In order to give effect to the restructuring exercise, the National Commandant embarked on an official tour of all the Zonal Commands in the country, where discussions were held with officers of the Corps with a view to ensuring that the challenges confronting the Organization, especially the issue of the Bill are decisively tackled.
And that is not all. Officers deserving of promotion have been promoted with Deputy National Commandants (DNCs) appointed to take charge of Zonal Commands, while several other officers have been elevated to the rank of Assistant National Commandants (ANCs). Sure, things appear to be looking up for the Corps, all thanks to the National Commandant, Dr Dickson Akoh, who in spite of all the paralyzing ills starring the Organization in the face has remained unfazed and continued to tap into his acclaimed wisdom to pull out several joker cards.

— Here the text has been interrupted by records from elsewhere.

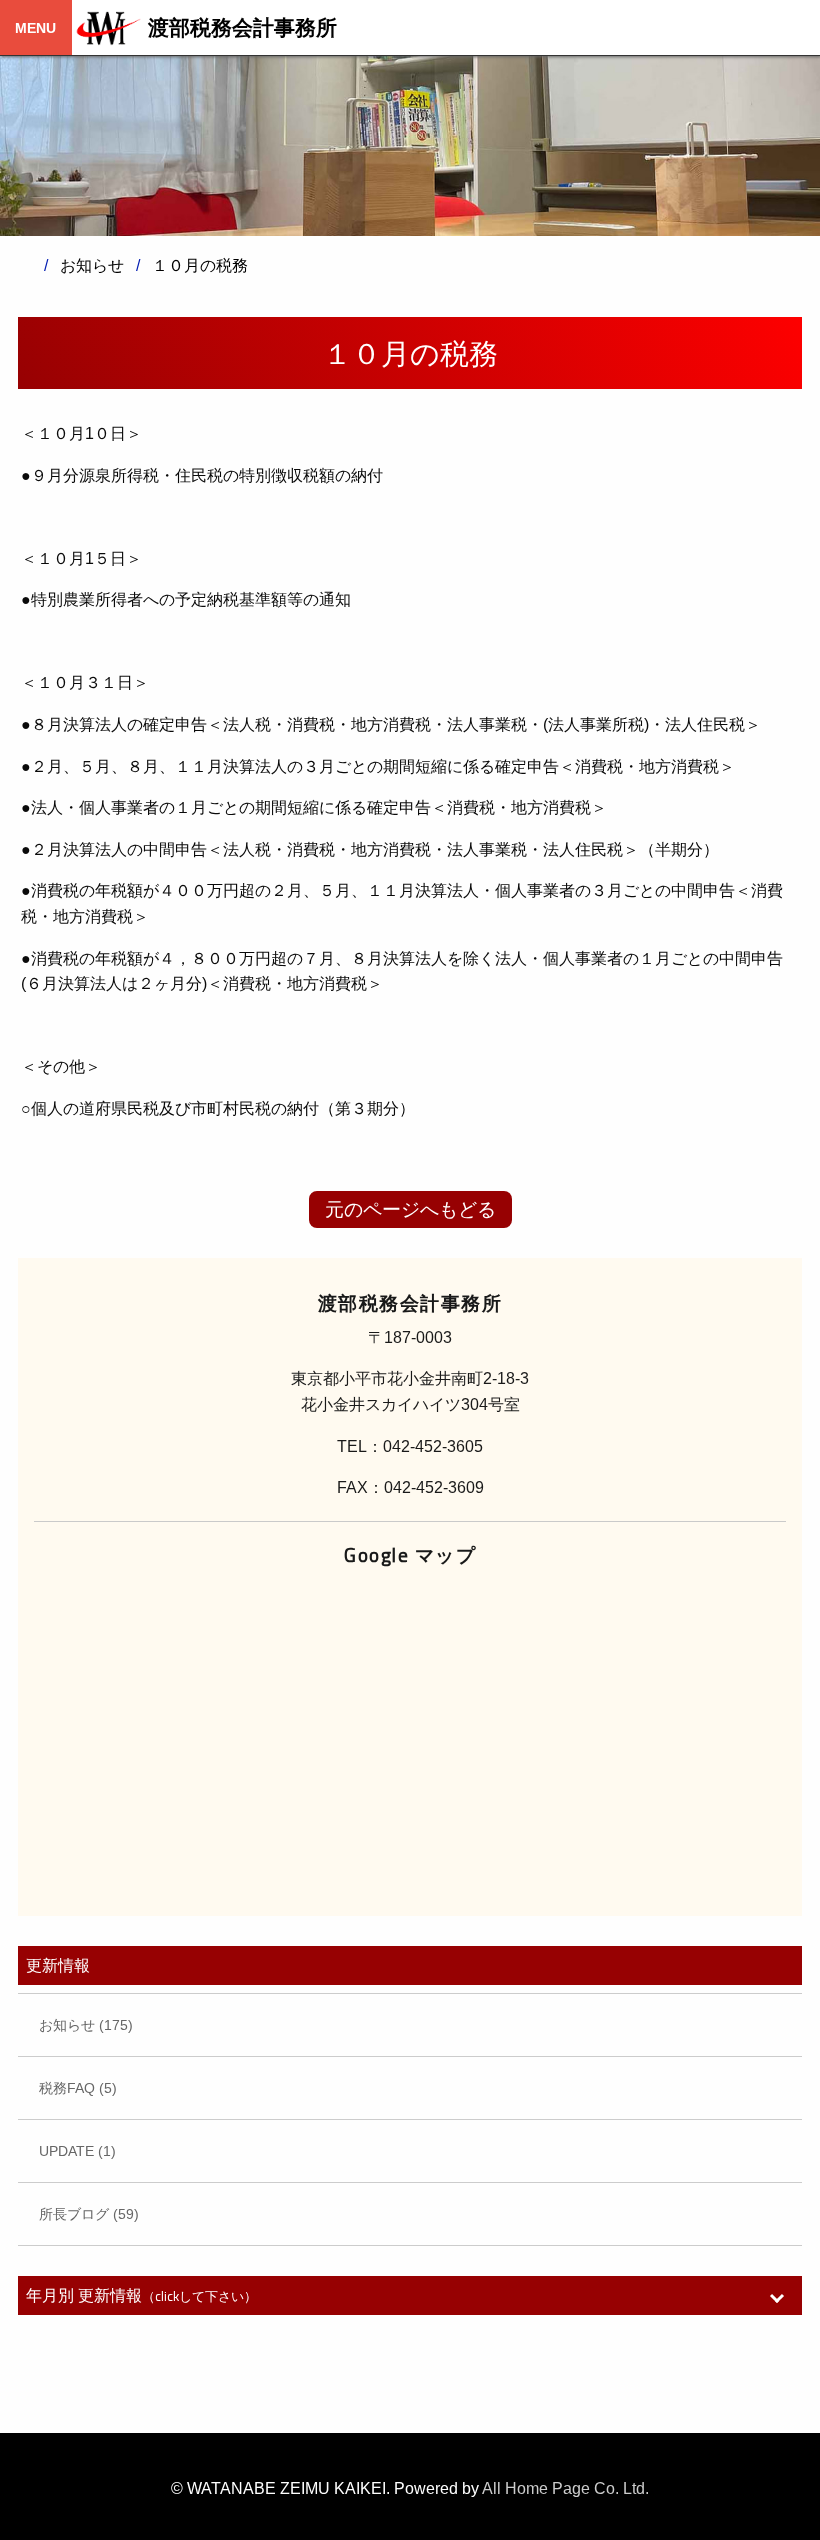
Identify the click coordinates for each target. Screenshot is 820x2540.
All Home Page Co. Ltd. (565, 2488)
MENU (35, 28)
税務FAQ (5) (78, 2088)
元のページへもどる (410, 1209)
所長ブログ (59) (89, 2214)
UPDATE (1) (77, 2151)
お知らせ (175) (86, 2025)
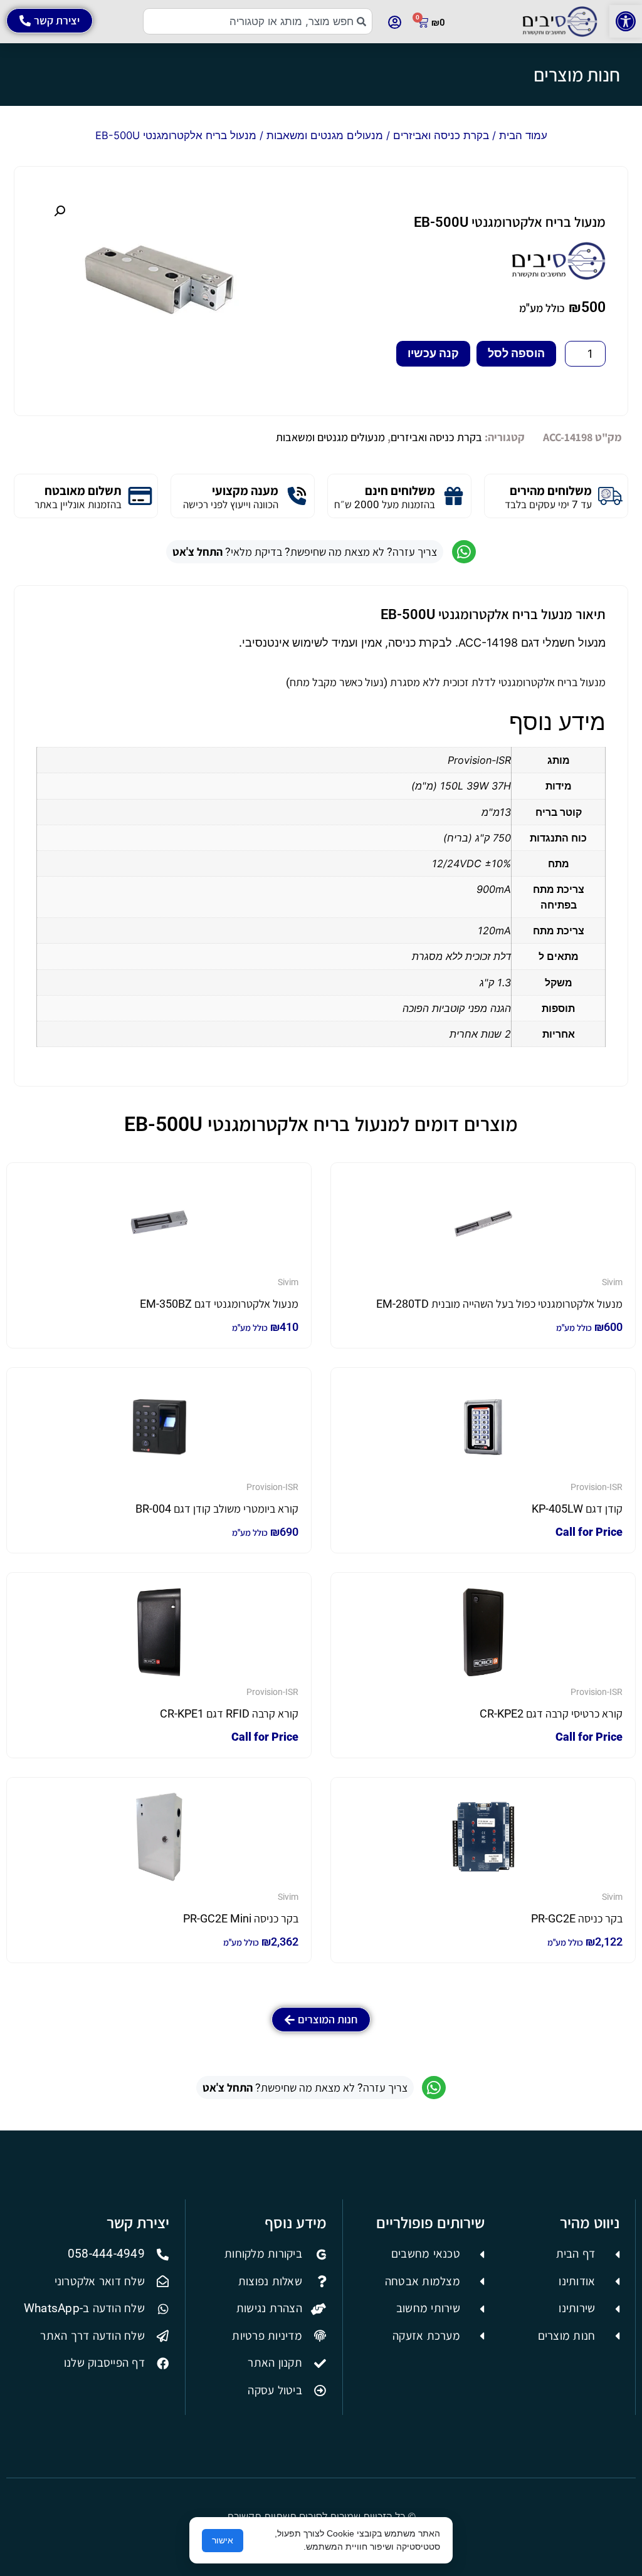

According to a wise saying, ‘’when money is lost, nothing is lost. When time is lost, something is lost, but when hope is lost, then everything is lost’’. In the case of the Peace Corps of Nigeria, both money and time were lost, but the good thing is that hope was not lost in the process. So, hope is rife that the Corps is presently in the process of proving its critics cum enemies wrong by stepping back from the edge of the precipice to the glory of God. The Organization still remains Big, Strong and Reliable (apologies to Union Bank Plc).
For a quicker negotiation out of all the challenges, all officers of the Corps should remain perpetually vigilant, hopeful and above all, prayerful for the Egyptians that they have been seeing all these years, they shall soon see them no more. I rest my case. Period!